Pour renforcer le projet européen, l’implication de ceux que ces changements toucheront le plus directement est incontournable — je veux parler des communes, de la société civile et des initiatives locales. Le dialogue entre les acteurs de la société civile ainsi qu’entre la société civile et la politique devra être structurellement renforcé au niveau transnational pour permettre la participation politique de tous les citoyens. Enfin, c’est aussi le soutien de la société civile qui renforcera la crédibilité de l’Union européenne, mettra en valeur le succès du projet européen, et apportera à l’Union une base de soutien au sein de la société en temps de crise.

Depuis l’élection de Joe Biden et Kamala Harris, les relations euro-transatlantiques font l’objet d’une reconfiguration du partenariat historique. Dans un contexte de pandémie mondiale, de crise économique et en présence d’autocrates adoptant des postures révisionnistes, il devient évident qu’une réponse courageuse nécessite des alliances internationales fortes. Il s’agit maintenant de concrétiser ces attentes d’un partenariat fort du côté européen, notamment dans les domaines de la protection du climat, de la démocratie et du renforcement de la société civile.
Pour atteindre l’objectif de neutralité climatique d’ici 2050, une alliance politique transatlantique entre alliés démocratiques sur les questions climatiques est nécessaire. Cette alliance doit créer un cadre commun en matière écologique, sociale et économique et fixer de nouvelles normes, par exemple dans le domaine des technologies vertes. Avec la nomination de John Kerry au poste d’envoyé spécial pour le climat, les États-Unis ont fait un premier pas important dans ce domaine, qui est également un pas en direction de l’UE.
Au niveau de la société civile également, un partenariat européen-transatlantique renouvelé offre de nombreuses possibilités de coopération, notamment dans les domaines où les acteurs de la société civile sont déjà organisés en réseaux transatlantiques : c’est le cas dans les domaines de la justice climatique, de la démocratie de genre et de l’antiracisme. Il faut saisir ces opportunités en renforçant la coopération internationale entre la société civile et les acteurs communautaires.
En outre, l’Union européenne doit trouver des réponses claires face aux régimes autocratiques. Un exemple positif d’action conjointe et efficace est la liste de sanctions convenue entre l’UE, les États-Unis, le Royaume-Uni et le Canada contre la Biélorussie. Pour construire une politique étrangère fondée sur des valeurs, le dialogue doit cependant rester une priorité tant que les lignes rouges ne sont pas franchies. Ces valeurs devront, à l’avenir, inclure des normes écologiques, et non seulement celles ayant trait aux droits de l’homme. Une politique étrangère fondée sur des valeurs, s’appuyant sur une alliance entre les démocraties : voilà qui permettrait de créer une plus grande indépendance vis-à-vis de la Chine et de la Russie en matière de commerce et d’infrastructures tout en fixant des conditions cadres claires pour la coopération. Parallèlement, les valeurs européennes doivent être renforcées et défendues au niveau international par l’UE, dont le rôle est celui d’un acteur global : cela inclut notamment la protection des acteurs de la société civile et des défenseurs des droits de l’homme menacés ou persécutés, telle qu’elle devrait être accordée, par exemple, à de nombreux membres de l’opposition démocratique en Russie et en Biélorussie.
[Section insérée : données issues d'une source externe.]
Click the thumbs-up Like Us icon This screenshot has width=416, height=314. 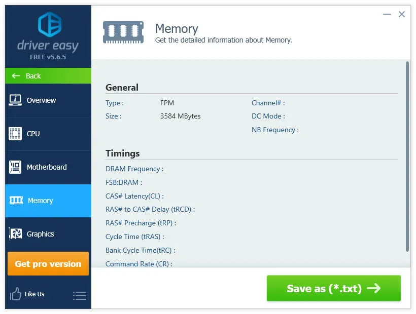tap(15, 294)
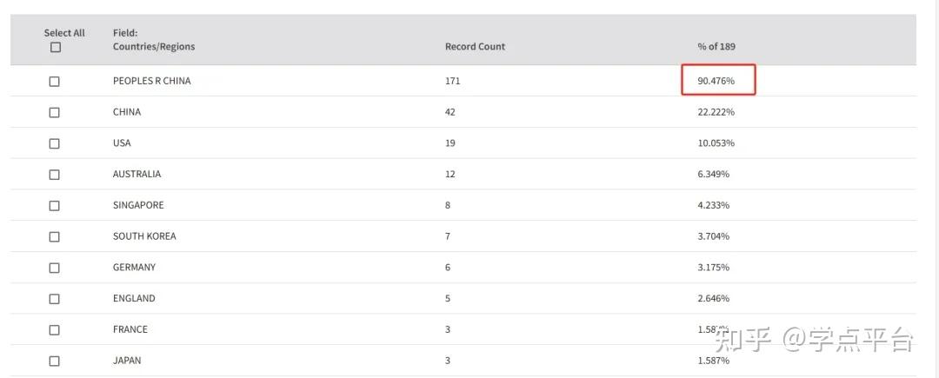Click the USA country label
Viewport: 939px width, 378px height.
pos(122,143)
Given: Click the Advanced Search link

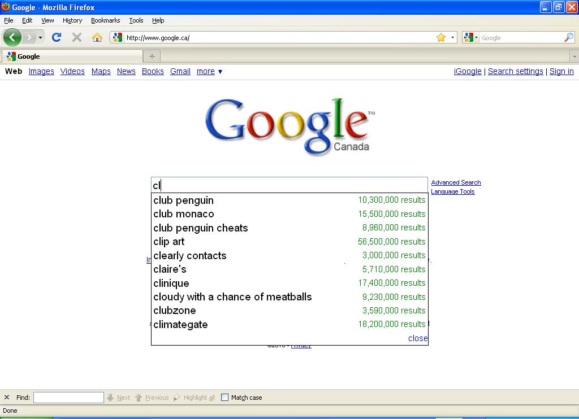Looking at the screenshot, I should (456, 182).
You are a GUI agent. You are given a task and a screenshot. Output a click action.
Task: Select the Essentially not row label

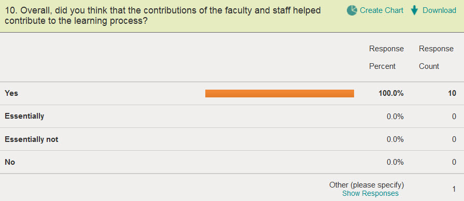32,139
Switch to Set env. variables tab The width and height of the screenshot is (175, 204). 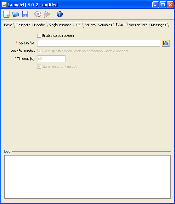pyautogui.click(x=98, y=25)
Quelles approches de politique étrangère l’UE devrait-elle adopter à l’avenir à l’égard des États-Unis, de la Chine et de la Russie ?
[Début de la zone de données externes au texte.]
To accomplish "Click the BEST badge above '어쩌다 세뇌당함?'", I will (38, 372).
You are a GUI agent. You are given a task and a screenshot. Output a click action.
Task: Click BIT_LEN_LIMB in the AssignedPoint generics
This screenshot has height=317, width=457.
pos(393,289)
Quelle politique climatique souhaiteriez-vous pour l’UE ? Quel rôle l’UE doit-elle jouer en tant qu’acteur mondial dans le domaine du climat ?

La crise climatique exige que l’UE, mais aussi les décideurs politiques mondiaux, agissent rapidement et se concentrent sur les transformations structurelles indispensables pour atteindre la neutralité climatique et l’objectif de 1,5°. Le « Green Deal » européen de la Commission européenne représente une avancée importante vers la neutralité climatique d’ici 2050. En outre, en avril dernier, la Cour constitutionnelle fédérale allemande a déclaré la loi allemande sur la protection du climat partiellement invalide, jugeant qu’elle était en partie incompatible avec les droits fondamentaux et qu’elle reporterait les dangers du changement climatique sur la jeune génération — une décision historique pour la « génération climat », et dont la portée est européenne.
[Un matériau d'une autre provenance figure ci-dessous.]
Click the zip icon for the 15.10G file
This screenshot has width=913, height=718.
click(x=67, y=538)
L’UE doit maintenant agir de manière ambitieuse et mettre en œuvre ses propres objectifs selon une approche cohérente. Il s’agit, avant tout, de réfléchir ensemble au renouveau écologique, à la transformation numérique et à la restructuration éco-sociale de l’économie européenne. Le programme de reconstruction Next Generation EU pourrait ouvrir la voie à un renouveau écologique, à condition que les investissements sont systématiquement orientés suivant des critères écologiques et sociaux.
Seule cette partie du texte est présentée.